• Records
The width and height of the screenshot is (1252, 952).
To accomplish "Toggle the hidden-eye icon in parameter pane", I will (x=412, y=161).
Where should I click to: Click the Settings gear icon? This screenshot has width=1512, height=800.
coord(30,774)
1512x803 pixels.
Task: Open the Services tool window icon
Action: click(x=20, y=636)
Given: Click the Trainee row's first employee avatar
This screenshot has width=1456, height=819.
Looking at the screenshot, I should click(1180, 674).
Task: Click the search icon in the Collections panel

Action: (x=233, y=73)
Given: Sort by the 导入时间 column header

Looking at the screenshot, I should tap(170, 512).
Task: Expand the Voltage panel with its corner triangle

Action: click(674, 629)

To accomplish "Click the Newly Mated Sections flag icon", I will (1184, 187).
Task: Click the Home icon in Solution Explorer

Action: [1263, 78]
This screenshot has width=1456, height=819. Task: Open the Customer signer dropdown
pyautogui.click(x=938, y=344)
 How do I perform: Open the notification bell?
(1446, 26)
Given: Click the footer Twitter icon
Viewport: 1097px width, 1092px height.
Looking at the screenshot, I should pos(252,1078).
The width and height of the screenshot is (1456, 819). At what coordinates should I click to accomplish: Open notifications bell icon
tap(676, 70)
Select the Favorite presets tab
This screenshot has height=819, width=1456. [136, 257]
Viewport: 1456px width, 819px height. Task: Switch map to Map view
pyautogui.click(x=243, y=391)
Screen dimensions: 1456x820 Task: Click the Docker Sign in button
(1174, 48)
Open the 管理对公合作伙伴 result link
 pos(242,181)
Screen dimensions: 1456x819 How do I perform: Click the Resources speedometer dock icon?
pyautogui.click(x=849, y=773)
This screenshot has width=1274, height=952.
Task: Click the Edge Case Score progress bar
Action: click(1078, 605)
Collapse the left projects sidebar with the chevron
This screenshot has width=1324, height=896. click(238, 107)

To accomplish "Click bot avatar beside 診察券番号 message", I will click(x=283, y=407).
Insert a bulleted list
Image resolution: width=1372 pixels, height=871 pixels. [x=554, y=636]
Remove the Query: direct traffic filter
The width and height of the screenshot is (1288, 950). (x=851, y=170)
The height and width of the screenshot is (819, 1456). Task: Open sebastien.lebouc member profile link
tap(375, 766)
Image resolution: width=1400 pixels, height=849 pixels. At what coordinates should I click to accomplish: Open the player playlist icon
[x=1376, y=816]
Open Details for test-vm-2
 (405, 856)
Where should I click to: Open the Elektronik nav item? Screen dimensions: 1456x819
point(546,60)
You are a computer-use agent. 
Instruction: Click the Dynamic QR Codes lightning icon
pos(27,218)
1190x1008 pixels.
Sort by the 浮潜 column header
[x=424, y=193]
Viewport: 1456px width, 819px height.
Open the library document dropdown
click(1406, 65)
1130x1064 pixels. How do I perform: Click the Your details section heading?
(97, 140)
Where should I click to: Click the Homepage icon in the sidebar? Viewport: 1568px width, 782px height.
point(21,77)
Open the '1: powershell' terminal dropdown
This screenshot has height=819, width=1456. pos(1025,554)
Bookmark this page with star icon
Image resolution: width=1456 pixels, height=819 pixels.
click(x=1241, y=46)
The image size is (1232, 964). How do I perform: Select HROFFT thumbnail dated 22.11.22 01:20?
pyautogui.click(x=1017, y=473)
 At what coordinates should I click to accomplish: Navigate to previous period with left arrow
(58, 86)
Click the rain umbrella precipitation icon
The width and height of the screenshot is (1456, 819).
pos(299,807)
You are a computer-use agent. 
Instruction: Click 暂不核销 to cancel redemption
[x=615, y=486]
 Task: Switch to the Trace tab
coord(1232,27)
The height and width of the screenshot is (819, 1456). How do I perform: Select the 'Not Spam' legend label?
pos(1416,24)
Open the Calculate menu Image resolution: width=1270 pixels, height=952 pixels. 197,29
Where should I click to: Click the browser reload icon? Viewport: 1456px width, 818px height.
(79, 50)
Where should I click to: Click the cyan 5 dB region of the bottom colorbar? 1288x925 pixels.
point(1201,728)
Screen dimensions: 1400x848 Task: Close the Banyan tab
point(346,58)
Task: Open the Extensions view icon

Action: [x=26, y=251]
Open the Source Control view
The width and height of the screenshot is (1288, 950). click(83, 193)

• Work task
Nothing but a number should be given for this: how many lines in the entries above contain "will"?

• Completed exercise
3